Open doos systeem

Eén van de dingen waar ik mij totaal niet mee bezighoud is de verluchting. Bij anderen leeft dit wel enorm, getuige de mails die ik hierover dagelijks ontvang.

Bij mijn vliegduiven staat zowel de voorzijde als het plafond 50% open aan de voorkant. Krijg ik dan geen trek in het hok? Ik vind dat er sowieso wat trek in het hok moet zitten om alles droog en fris te houden. Boven de bakken waar de duiven zitten, is het plafond een meter dicht.

Het is een kwestie van afharden en je duiven laten wennen. Daar start je het beste in het najaar mee. Dus, als het buiten droog is: alles open. De plafonds sluit ik slechts enkele keren per jaar, namelijk wanneer ik het hok uitrook.

In tegenstelling tot wij mensen zijn duiven geen watjes. Zoals ik wel vaker zeg: je leert veel van een goede duif. Die presteert gewoon terwijl zijn hokgenoten dat in dezelfde omstandigheid niet doen.
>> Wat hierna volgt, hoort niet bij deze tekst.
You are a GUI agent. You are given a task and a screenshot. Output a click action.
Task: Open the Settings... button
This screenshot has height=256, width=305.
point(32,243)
De mails over foto’s sturen of op hokbezoek komen beantwoord ik bij deze met: dat gaat niet. Ik ga uit veiligheidsoverwegingen niet met mensen die ik niet ken naar de duiven of hokken.

Verzorging ruiperiode

Verder eten ze nu eenmaal per dag en staan er geen potjes met grit, mineralen o.i.d. op het hok. Mijn duiven krijgen elke dag de basismengeling met daaroverheen Champions Mineralenmix, Origanum Red en tweemaal per week Prestavit. Dit is voldoende om het de duiven naar hun zin te maken en ze te voorzien van een mooi, nieuw maatpak. Goed is goed en overdaad schaadt. Zoals ik zo vaak zeg: houd het simpel!

Tricho

Bij duivenmelkers die elke twee weken een trichopil aan hun duiven geven, kan je het beste geen duiven halen. Dit is ook iets wat ik door ervaring geleerd heb. Duiven herstellen vanzelf van een lichte trichobesmetting, het is alleen oppassen wanneer ze die hebben in zware omstandigheden, zoals de rui. Vandaar dat ze bij mij de trichopil in het ruiseizoen krijgen.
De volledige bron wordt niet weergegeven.